======== Text to read

GUIs - A Modest Proposal

lkcl luke.leighton at gmail.com
Tue Jun 15 08:57:13 EDT 2010


On Jun 14, 9:00 pm, Stephen Hansen <me+list/pyt... at ixokai.io> wrote:

> On 6/14/10 1:00 PM, lkcl wrote:
> >  what we typically recommend is that _even_ though you're going to run
> > the application "desktop" - as pure python - you still use JSONRPC [or
> > XmlHTTPRequest if JSONRPC is overkill].  so, _even_ though it's a
> > desktop application, you still run a local 127.0.0.1 web service (even
> > python -m SimpleCGIServer.py will do the job!)
>
> >  rick's article is highly illustrative on all these points:
> >    http://www.ibm.com/developerworks/web/library/wa-aj-pyjamas/
>
> Hmm. Depending on just how rich of a UI is possible, this is a slightly
> compelling idea.

 to be honest, if you don't put any effort in to use the appropriate
"lovely-prettiness" panels you can end up with something truly "90s-
esque".  but with a little effort you can do round-edged lovely colour
tabs:
   http://pyjs.org/examples/tabpanelwidget/output/Tabs.html

> Right now, I have to essentially maintain two separate
> code-bases: the desktop client and the web application.

 deep joy!

> In my scenario,
> both are actually lightweight (though not truly thin) clients to a
> master application server existing Elsewhere, that does the heavy
> lifting and manages all its users.

================
======== Extracted material

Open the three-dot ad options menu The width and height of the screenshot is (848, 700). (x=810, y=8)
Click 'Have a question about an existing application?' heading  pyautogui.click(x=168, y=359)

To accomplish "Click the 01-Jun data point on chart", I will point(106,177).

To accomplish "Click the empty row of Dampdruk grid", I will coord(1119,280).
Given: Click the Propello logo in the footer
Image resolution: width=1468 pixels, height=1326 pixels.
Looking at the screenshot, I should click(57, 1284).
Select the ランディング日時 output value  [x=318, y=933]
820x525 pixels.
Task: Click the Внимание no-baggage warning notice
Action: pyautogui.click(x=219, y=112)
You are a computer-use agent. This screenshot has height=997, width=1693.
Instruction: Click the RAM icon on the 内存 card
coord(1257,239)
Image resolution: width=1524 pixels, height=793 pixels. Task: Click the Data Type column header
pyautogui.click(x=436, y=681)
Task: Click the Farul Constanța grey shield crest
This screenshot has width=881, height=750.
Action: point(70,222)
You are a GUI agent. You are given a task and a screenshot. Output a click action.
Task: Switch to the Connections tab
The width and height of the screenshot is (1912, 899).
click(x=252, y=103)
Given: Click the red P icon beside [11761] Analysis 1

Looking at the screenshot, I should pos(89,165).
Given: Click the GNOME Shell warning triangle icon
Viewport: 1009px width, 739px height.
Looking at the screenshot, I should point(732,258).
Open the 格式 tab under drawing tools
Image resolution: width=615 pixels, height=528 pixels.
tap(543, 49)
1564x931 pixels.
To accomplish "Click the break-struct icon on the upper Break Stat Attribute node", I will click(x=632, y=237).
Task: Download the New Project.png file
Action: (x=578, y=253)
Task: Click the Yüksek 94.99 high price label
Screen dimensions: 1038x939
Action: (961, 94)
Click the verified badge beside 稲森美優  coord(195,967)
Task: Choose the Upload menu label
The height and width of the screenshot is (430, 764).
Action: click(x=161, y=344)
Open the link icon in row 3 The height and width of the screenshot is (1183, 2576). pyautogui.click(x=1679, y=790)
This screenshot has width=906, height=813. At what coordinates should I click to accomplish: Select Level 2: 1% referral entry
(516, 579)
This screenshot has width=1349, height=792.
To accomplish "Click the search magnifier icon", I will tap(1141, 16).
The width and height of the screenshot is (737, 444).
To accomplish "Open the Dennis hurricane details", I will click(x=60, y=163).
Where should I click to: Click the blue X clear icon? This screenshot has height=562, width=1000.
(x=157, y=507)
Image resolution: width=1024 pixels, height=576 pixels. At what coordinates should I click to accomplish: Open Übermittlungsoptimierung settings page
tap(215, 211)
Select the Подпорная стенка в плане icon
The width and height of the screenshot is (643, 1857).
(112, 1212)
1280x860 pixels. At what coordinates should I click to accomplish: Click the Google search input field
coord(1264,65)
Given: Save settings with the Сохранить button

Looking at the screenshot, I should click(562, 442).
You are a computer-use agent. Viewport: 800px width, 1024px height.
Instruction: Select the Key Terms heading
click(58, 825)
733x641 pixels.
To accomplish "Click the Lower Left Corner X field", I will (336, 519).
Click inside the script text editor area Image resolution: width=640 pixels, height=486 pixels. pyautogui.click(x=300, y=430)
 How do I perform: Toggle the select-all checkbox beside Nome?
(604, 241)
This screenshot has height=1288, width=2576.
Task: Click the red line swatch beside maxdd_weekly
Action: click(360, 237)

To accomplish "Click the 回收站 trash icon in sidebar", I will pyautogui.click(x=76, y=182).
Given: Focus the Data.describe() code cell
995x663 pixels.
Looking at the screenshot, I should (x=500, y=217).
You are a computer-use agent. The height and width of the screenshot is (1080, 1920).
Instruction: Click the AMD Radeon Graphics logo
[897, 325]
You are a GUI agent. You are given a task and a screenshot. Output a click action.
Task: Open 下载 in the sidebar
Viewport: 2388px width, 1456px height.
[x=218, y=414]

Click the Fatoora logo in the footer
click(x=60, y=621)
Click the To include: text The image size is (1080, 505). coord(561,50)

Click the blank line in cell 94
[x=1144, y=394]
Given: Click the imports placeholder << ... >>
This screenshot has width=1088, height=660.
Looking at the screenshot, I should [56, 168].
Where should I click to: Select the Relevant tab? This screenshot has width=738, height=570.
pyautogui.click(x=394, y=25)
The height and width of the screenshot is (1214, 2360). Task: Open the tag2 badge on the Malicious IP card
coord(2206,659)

================

Given request 1:
Answer these questions from the mailing-list post about GUIs:
(a) On what date and at what time was the post sent?
(b) What command does lkcl say will do the job of running a local web service?
(c) Which two separate code-bases does Stephen Hansen say he has to maintain?
Given request 2: Put into a numbered list the lines of the records from the start of the records through the line containing "I will point(106,177).", leaving out blank lines.
The text and the records have nothing to do with each other.

Full answer 1:
(a) Tue Jun 15 08:57:13 EDT 2010
(b) python -m SimpleCGIServer.py
(c) The desktop client and the web application.

Full answer 2:
1. Open the three-dot ad options menu The width and height of the screenshot is (848, 700). (x=810, y=8)
2. Click 'Have a question about an existing application?' heading  pyautogui.click(x=168, y=359)
3. To accomplish "Click the 01-Jun data point on chart", I will point(106,177).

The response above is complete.